I bought a boat trailer and started stripping the boat related bits on 25th August. It is now 15th January here, and the TD wouldn't be half done.
How many hours spent on the actual build? A hundred or so.
Hours spent looking for materials here in Oz? Un-bloody-countable.
I spent half of today looking for some 3mm plywood for the inside skin of the front curved section.
I'm building a generic benroy/rimple and I don't have anything left of suitable size that will curve that tight, so I figured I'd get some super thin and flexible stuff like I did last time.
The local supplier has a shelf marked 3mm luan, but the sheets are actually 4mm hardwood marine ply.
It's $115 per sheet

, and stiffer than a honeymooner's you-know-what. Well, not flexible enough to get around the inside curve, anyway.
I swear it's the same sheets that were $74 two years ago when I started the first build.
I'd heard a rumour that the young fella who bought the other building supply place had branched out into timber (previously mostly steel, bricks, and concrete).
So I went to see him. Only got 17mm formply, so far.
I now have to travel a minimum of 100 miles or find an alternative approach.
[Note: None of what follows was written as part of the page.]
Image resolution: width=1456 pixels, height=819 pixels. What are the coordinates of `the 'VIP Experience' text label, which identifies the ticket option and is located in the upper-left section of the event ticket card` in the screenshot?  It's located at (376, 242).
So it's taking quite a while.
I don't spend whole days on it, even though I'm retired. Didn't touch it over Christmas, was really sick for 3 weeks.
Had to provide some post-op care to the missus, there's a grand-kid to baby-sit, a contractor son to provide casual technical support to, can't work when it rains, motorcycles to be ridden, rifles to be sighted in, boats to be floated, etc.
It all adds up. Just pick up a tool every time you go past the garage/work area and do something. Eventually it'll come together.